**TEXTE SOURCE:**

((

Juliette Lemontey

Les œuvres de Juliette Lemontey se jouent dans ce suspens.

Elles traitent de la vacance entre deux actes, laps entre deux temps, espace de vide entre deux moments pleins. Être dans l’entre-deux, c’est se tenir au bord du gouffre. Il y a ce tableau encore : Miroir des abîmes. Comme Narcisse, un personnage se penche sur l’eau, mais il découvre que son visage ne s’y reflète pas. Comment une figure effacée pourrait-elle posséder un reflet ? Il n’y a qu’un tourbillon, une nuée vertigineuse. Juliette Lemontey peint des corps saisis dans l’indistinction de l’entre-deux : relâchement, lâcher-prise, laisser-faire, fléchissement ; ou éclosion du corps soudain radieux, dépliement réflexe des membres dans l’espace ouvert. Les 36 Fillettes nous tournent le dos, tandis qu’elles regardent vers un avenir qu’elles abordent en sautillant. Et ces deux femmes, de dos aussi, qui vont vers leur destin, tenant en main cette perruque pendouillant telle une dépouille désormais sans usage : comment ce dernier tableau s’intitule-t-il ? Juliette l’a nommé L’Échappée belle. On ne saurait mieux dire.

))

**CONSIGNE:**
Répondez à ces questions à partir du texte sur Juliette Lemontey :
1. Quel tableau montre un personnage qui se penche sur l'eau comme Narcisse ?
2. Combien de fillettes nous tournent le dos dans l'un des tableaux ?
3. Quel titre Juliette a-t-elle donné au tableau des deux femmes qui tiennent une perruque ?

**DONNÉES AFFICHÉES:**
((

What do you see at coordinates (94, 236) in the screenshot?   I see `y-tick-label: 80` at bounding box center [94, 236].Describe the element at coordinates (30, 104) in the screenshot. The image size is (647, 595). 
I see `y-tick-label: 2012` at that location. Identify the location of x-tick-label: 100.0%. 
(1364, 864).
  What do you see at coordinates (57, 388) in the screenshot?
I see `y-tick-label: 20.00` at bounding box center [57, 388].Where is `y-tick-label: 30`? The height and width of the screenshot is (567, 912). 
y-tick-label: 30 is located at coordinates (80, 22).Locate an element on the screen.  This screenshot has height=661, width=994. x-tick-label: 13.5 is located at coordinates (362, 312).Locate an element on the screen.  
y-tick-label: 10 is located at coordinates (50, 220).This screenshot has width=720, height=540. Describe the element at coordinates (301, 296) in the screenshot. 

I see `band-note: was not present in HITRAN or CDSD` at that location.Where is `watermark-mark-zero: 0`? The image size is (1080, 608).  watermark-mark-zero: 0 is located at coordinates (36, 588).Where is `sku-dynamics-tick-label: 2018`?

))

**RÉPONSE:**
1. Miroir des abîmes
2. 36
3. L'Échappée belle